### Texto fornecido
A segunda ressalva feita pelo ministro Luiz Fux diz quanto à contagem dos prazos de inelegibilidade que tenham por origem decisões não transitadas em julgado em ações penais e ações de improbidade. A proposta do ministro Luiz Fux era “declarar parcialmente inconstitucional, sem redução de texto, o art. 1º, I, alíneas ‘e’ e ‘l’, da Lei Complementar nº 64/90, com redação conferida pela Lei Complementar nº 135/10, para, em interpretação conforme a Constituição” no sentido de que o prazo de inelegibilidade cumprido entre a condenação por órgão colegiado e o trânsito em julgado fosse abatido do prazo final de inelegibilidade.
O Tribunal estava desfalcado de um ministro, uma vez que a presidente da República ainda não indicara à sabatina pelo Senado o nome de quem ocuparia a cadeira vaga com a aposentadoria da ministra Ellen Gracie. Assim, receando um novo empate, que só desgastaria a imagem do STF e constrangeria o futuro indicado ao STF, que já o seria com a missão de desempatar o julgamento, o ministro Joaquim Barbosa pediu vista dos processos.
No dia seguinte a suspensão do julgamento, ao ser interpelado pela imprensa sobre as críticas que o seu voto recebera dos movimentos que defendiam a Ficha Limpa, o ministro Luiz Fux declarou: “Eu mesmo posso mudar. Você sempre reflete sobre a repercussão da decisão”. Foi o que noticiou a matéria da jornalista Débora Santos, do portal G1 (“Ministro do STF diz que pode mudar voto sobre Ficha Limpa”).
No dia 1º de dezembro de 2011, já tendo sido indicado ao Senado Federal o nome da ministra Rosa Weber para compor o STF, mas antes de sua aprovação e posse, o ministro Joaquim Barbosa apresentou o processo para julgamento no Plenário. É provável que o tenha feito com receio de ser necessária mais uma licença por motivo de saúde após ser empossada a ministra Rosa Weber, caso o seu nome fosse aprovado no Senado Federal.

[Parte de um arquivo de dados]
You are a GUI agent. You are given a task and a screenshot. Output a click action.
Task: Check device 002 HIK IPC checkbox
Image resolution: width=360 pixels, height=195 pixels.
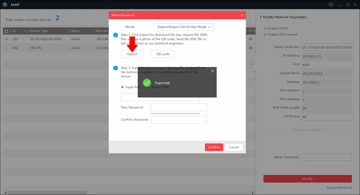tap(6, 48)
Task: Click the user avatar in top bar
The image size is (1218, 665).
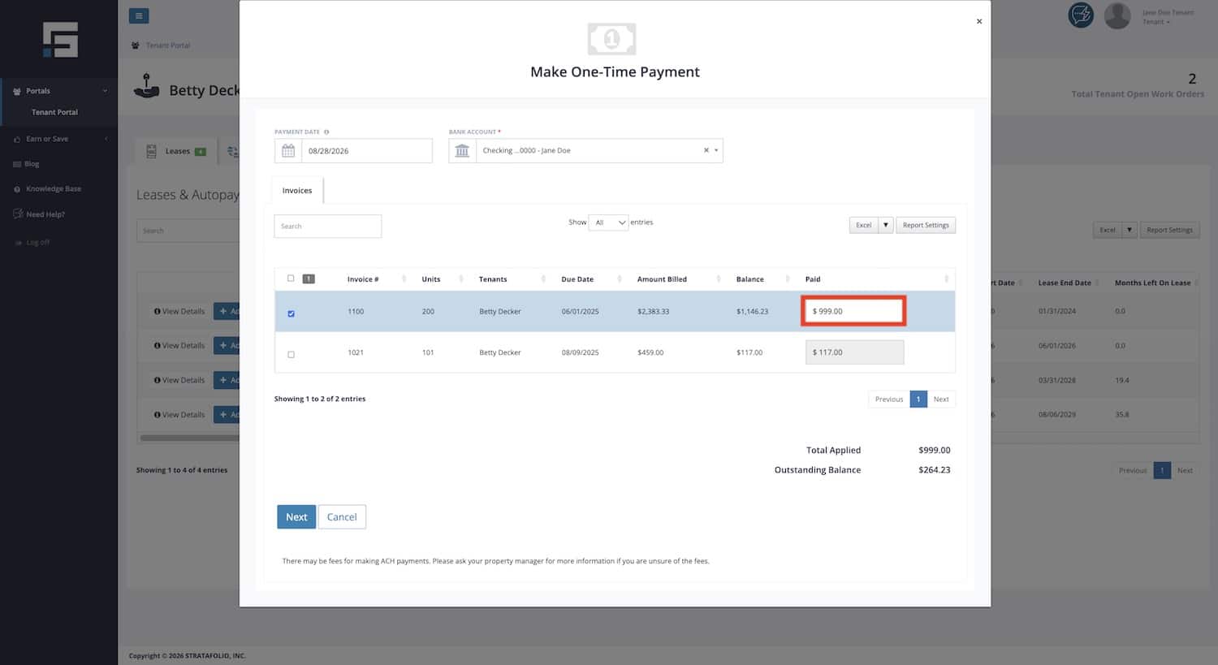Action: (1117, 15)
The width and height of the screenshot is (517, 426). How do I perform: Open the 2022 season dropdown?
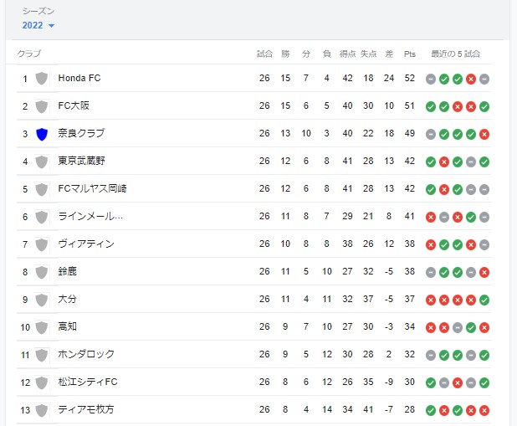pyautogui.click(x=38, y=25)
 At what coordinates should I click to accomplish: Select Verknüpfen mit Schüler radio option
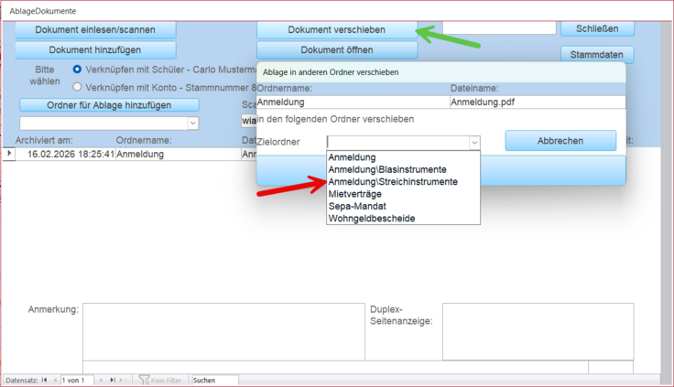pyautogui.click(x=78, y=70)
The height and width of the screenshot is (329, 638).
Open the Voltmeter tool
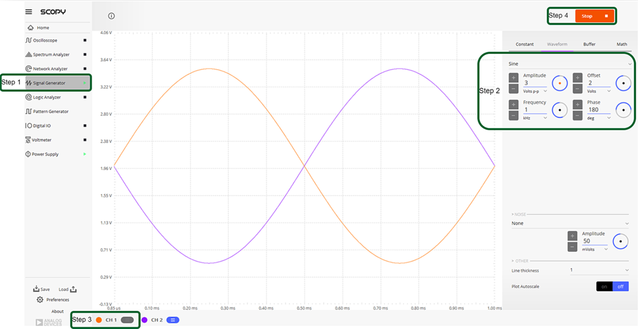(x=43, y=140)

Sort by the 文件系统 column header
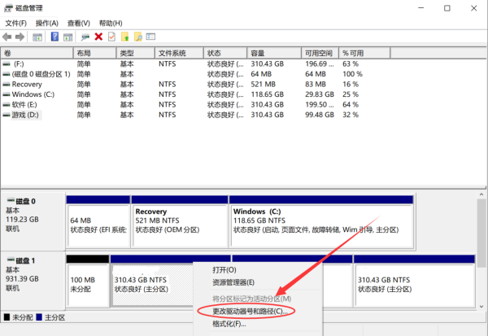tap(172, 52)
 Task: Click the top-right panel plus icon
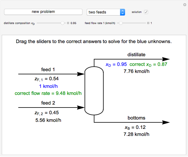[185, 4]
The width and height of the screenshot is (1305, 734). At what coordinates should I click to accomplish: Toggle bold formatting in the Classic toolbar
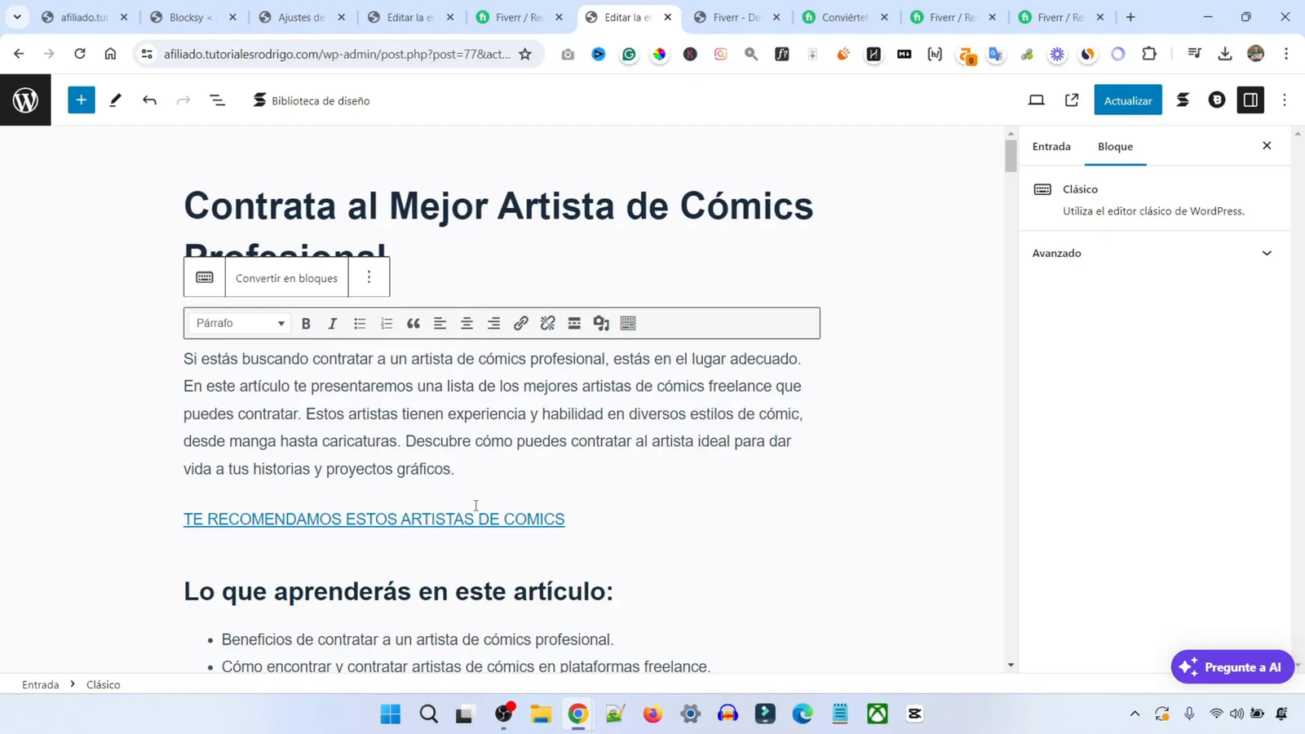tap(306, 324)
...
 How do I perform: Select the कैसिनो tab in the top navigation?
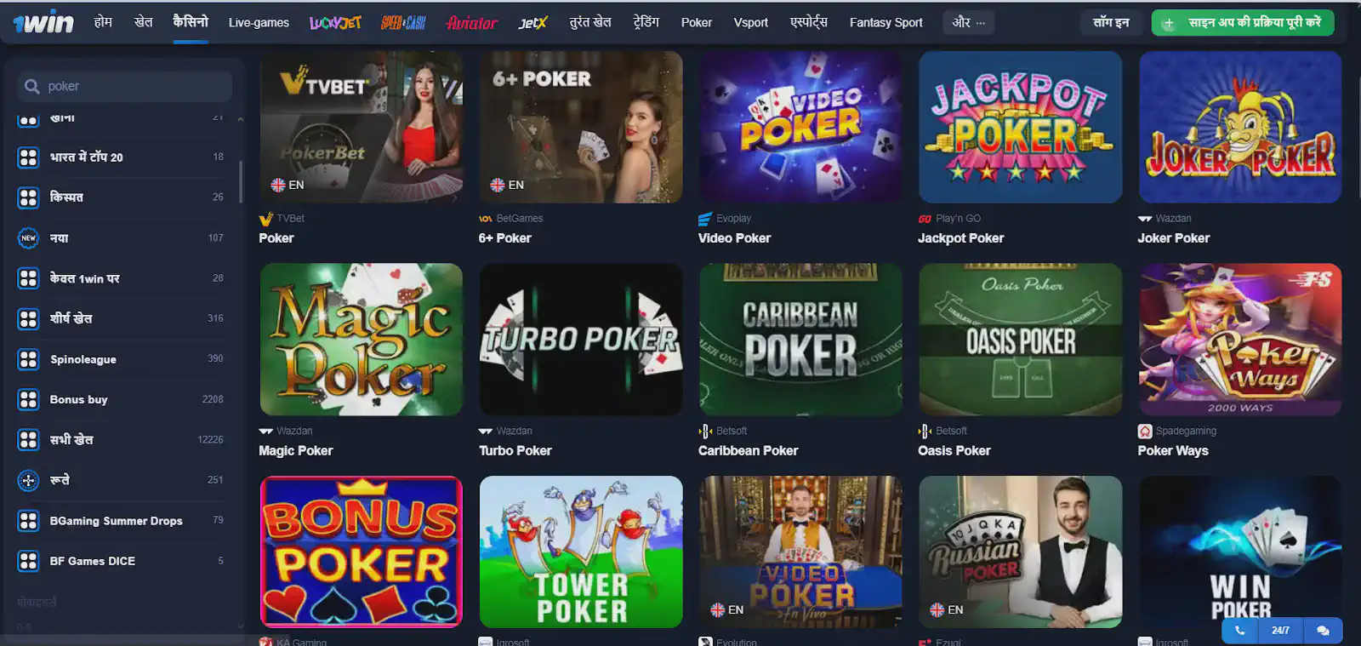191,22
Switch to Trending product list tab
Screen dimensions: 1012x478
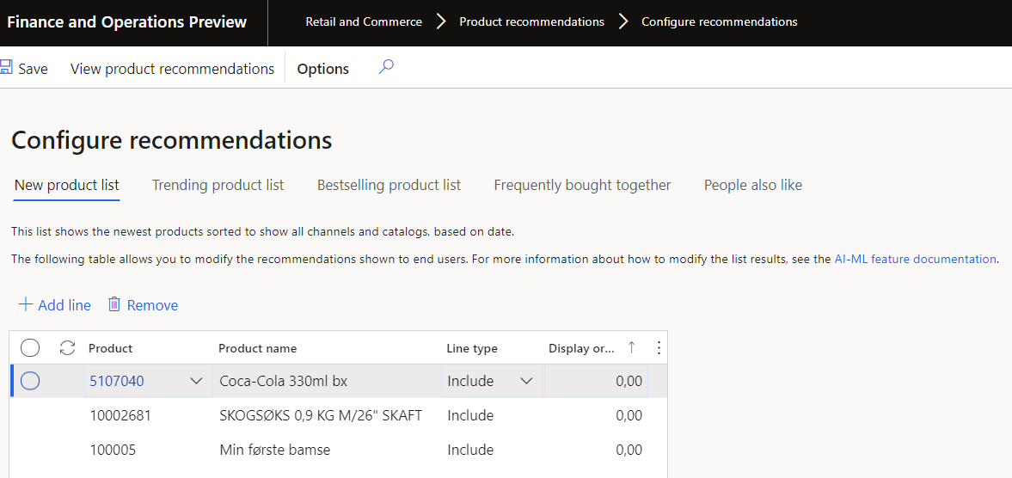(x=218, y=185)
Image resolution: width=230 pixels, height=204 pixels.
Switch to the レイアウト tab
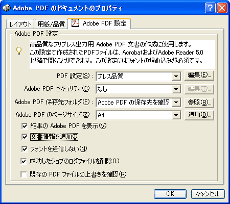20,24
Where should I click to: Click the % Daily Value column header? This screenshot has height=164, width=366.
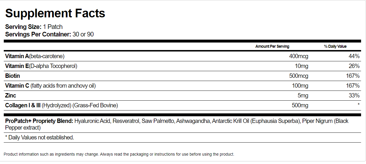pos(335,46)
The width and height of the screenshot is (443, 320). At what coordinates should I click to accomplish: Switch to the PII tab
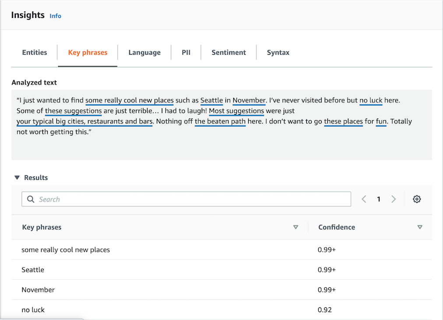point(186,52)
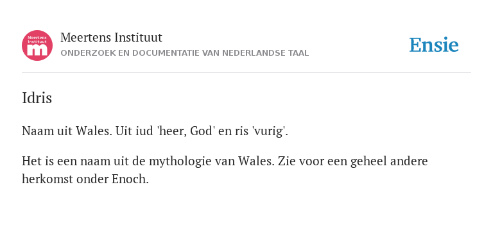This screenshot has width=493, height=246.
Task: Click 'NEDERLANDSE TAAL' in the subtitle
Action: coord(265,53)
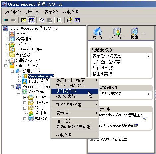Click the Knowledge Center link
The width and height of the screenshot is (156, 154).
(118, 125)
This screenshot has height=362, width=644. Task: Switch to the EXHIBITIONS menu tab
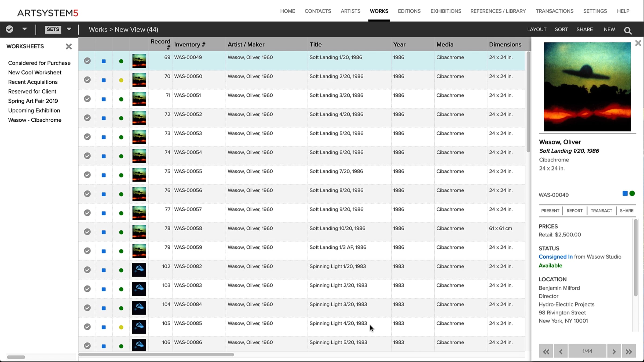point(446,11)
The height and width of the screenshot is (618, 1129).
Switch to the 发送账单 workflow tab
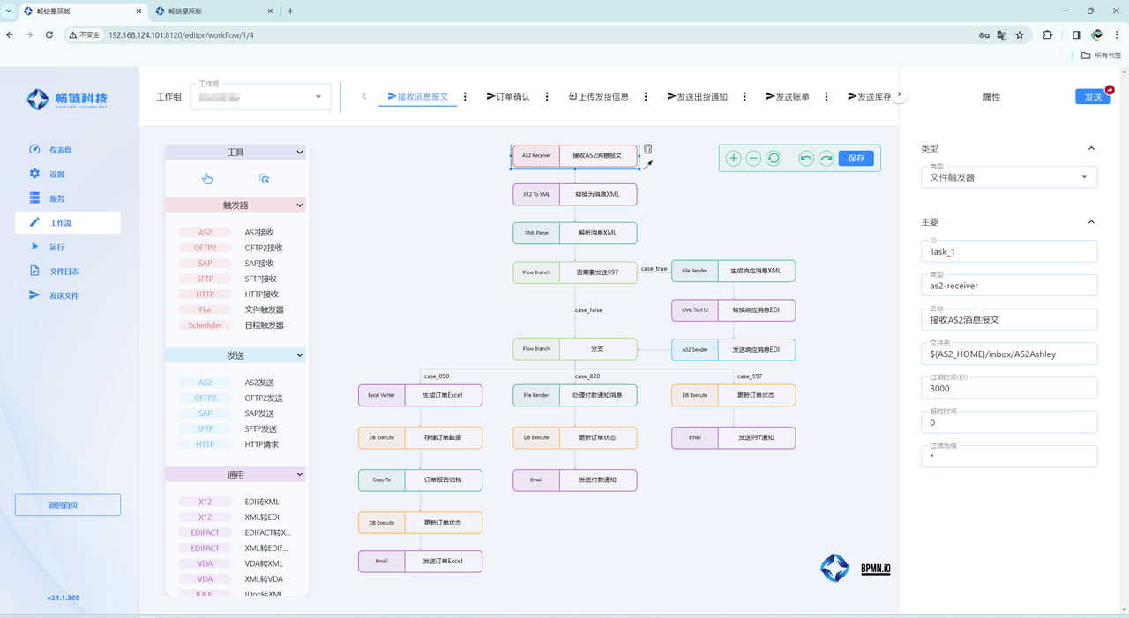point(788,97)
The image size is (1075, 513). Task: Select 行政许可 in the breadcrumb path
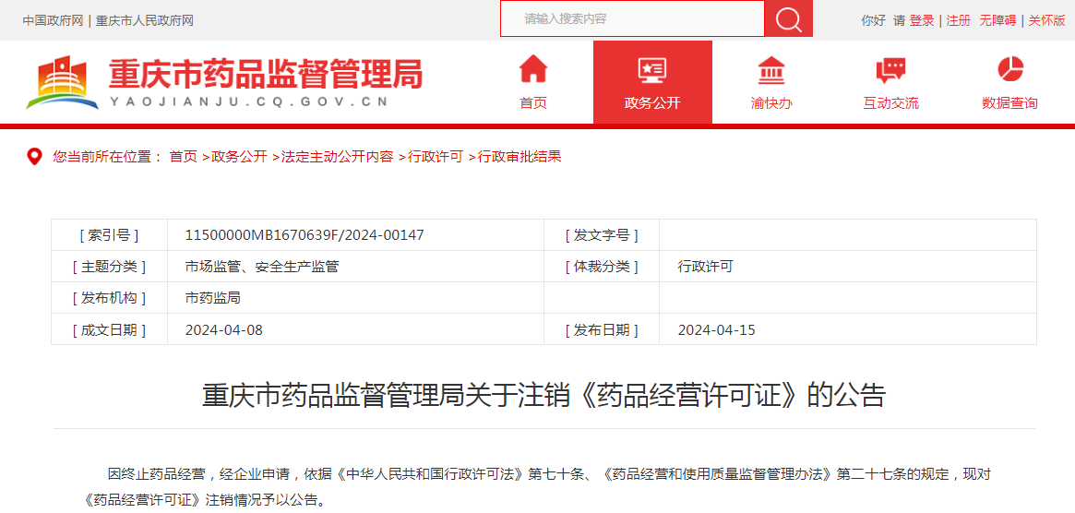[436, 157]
---
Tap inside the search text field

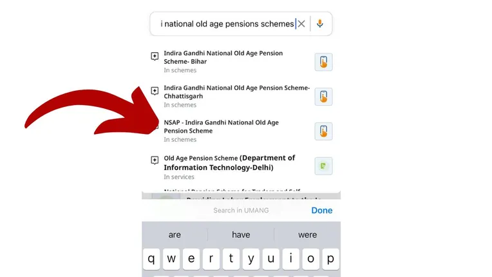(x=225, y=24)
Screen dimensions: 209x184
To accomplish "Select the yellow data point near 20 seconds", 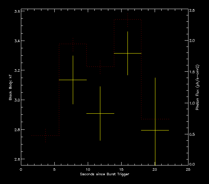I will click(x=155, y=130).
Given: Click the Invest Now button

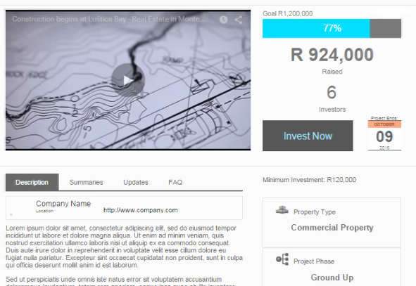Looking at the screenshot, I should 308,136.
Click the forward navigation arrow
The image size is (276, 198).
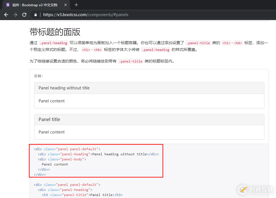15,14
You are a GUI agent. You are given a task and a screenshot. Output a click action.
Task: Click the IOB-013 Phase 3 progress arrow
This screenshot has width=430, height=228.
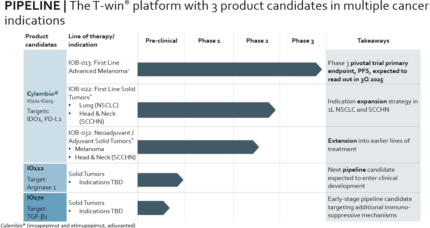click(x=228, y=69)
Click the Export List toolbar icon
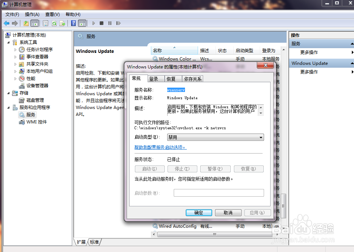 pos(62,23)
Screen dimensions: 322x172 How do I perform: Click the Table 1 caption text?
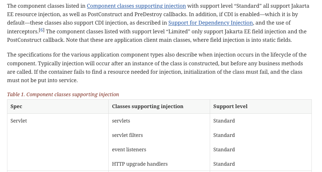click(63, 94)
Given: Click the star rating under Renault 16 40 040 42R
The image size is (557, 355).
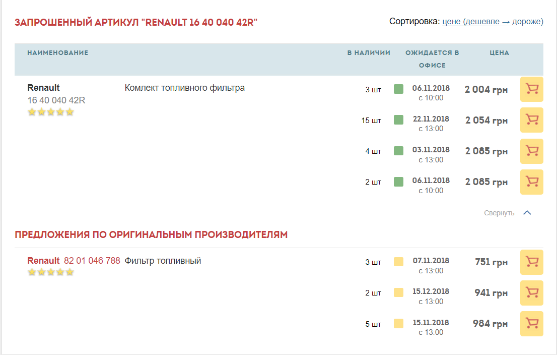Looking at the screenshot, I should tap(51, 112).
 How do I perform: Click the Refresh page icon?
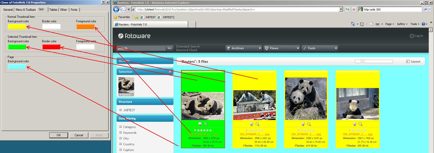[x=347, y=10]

### Instrução A
Liste todos os ministros e ministras citados pelo nome no texto sobre o julgamento da Ficha Limpa.
### Instrução B
Diga se cada afirmação abaixo concorda com o texto sobre o julgamento da Ficha Limpa. Responda sim ou não e cite as palavras do texto que decidem a questão.
(i) Joaquim Barbosa pediu vista dos processos.
(ii) Rosa Weber já tinha tomado posse quando o processo foi apresentado ao Plenário em 1º de dezembro de 2011.
(iii) A declaração de Luiz Fux à imprensa foi noticiada pelo portal G1.

### Resultado A
Luiz Fux
Ellen Gracie
Joaquim Barbosa
Rosa Weber

### Resultado B
(i) Sim: "o ministro Joaquim Barbosa pediu vista dos processos".
(ii) Não: "mas antes de sua aprovação e posse".
(iii) Sim: "Foi o que noticiou a matéria da jornalista Débora Santos, do portal G1".